NEI – Também tinha a natação no Rio Potengi. Eu era daqueles meninos que nadava, atravessava o rio, participava dos campeonatos de cangapé, pulava da Pedra da Chapuleta e pescava morés e outros peixes bobos que têm lá naquela margem do rio... São lembranças maravilhosas.
ZONA SUL – Nessa época você já dividia os jogos de bola e os esportes aquáticos com a leitura?
NEI – Comecei a ler aos 11 anos de idade, influenciado por meu pai, que era um leitor assíduo. Antes eu lia os livros católicos do padre Eymard L´Eraistre Monteiro, que eram uma tortura. Quem se classificava em primeiro lugar na disciplina do padre ganhava livros profundamente desagradáveis. Era obrigado a ler e a comentar em classe aqueles livros que prometiam o reino dos céus e que diziam que o bom comportamento levava direto ao paraíso. Eu ficava profundamente entediado com aquilo.
ZONA SUL – Ao sair do Atheneu você foi estudar na Universidade Federal do Rio Grande do Norte. Por que escolheu o curso de Direito?
NEI – Meu pai queria que eu fizesse Direito. Eu não. Outro motivo é que Letras, no início dos anos 1960, era um curso muito fraquinho, muito primário. Então, escolhi Direito para atender pedido do meu pai e também porque havia professores como Câmara Cascudo, Américo de Oliveira Costa, Véscio Barreto e Edgar Barbosa. Eram intelectuais e pessoas a quem eu admirava. Fui mais por isso, até porque nunca gostei de Direito, acho horrível. Eu jamais seria advogado.

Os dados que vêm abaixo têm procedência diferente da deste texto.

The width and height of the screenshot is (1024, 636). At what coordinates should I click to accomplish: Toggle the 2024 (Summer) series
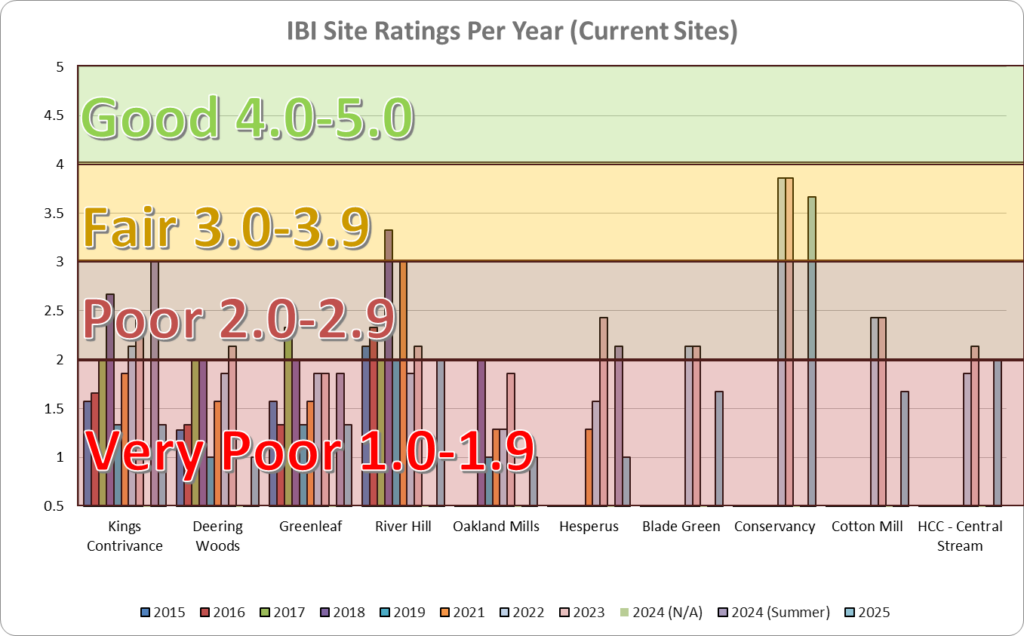click(723, 611)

ZONA SUL – Nessa época você já imaginava que escrever poderia ser um caminho?
NEI – Escrever não é um caminho porque não leva a nada, em termos financeiros. Estou lendo um livro sobre Drummond no qual ele diz como ganhou tão pouco com sua poesia. E olha que ele é o nosso maior poeta. A literatura só dá dinheiro a um mago, a um bruxo, que é Paulo Coelho. Escreve mal, só diz e só escreve besteira, mas é milionário, com livros publicados em todo o mundo. Você chega a Paris, como estive há pouco tempo, em Florença ou em Roma, e os livros dele entopem as prateleiras.
ZONA SUL – Como surgiu a oportunidade de escrever no Pasquim? E o pseudônimo Neil de Castro?
NEI – Depois de ver aquela publicação maravilhosa, irônica, brincalhona e criativa, escrevi uma crônica nesse estilo e levei para Millôr Fernandes. Ele ficou entusiasmado: não só publicou o texto, fez também uma introdução dizendo que havia um novo cronista e tal. Puxa, fiquei nas nuvens, né? Adotei o quase pseudônimo Neil de Castro porque Ziraldo achou que meu nome era muito grande. Pediu para diminuir. Botei Nei L de Castro. Virou Neil e ficou conhecido. Tem gente no Rio que até hoje me chama de Neil de Castro. Eu podia ter escrito mais, ter ido mais adiante. Mas eu trabalhava dois expedientes, não podia largar para ficar escrevendo para o Pasquim. Além disso o pessoal do Pasquim me inibia. Paulo Francis me inibia, o Ivan Lessa me inibia... Eu chegava lá, deixava uma crônica e ia embora. Tinha mais contato com Jaguar e Ziraldo.
ZONA SUL – Sobre o Neil de Castro tem até uma historinha sua com Carlos Drummond de Andrade. Como foi?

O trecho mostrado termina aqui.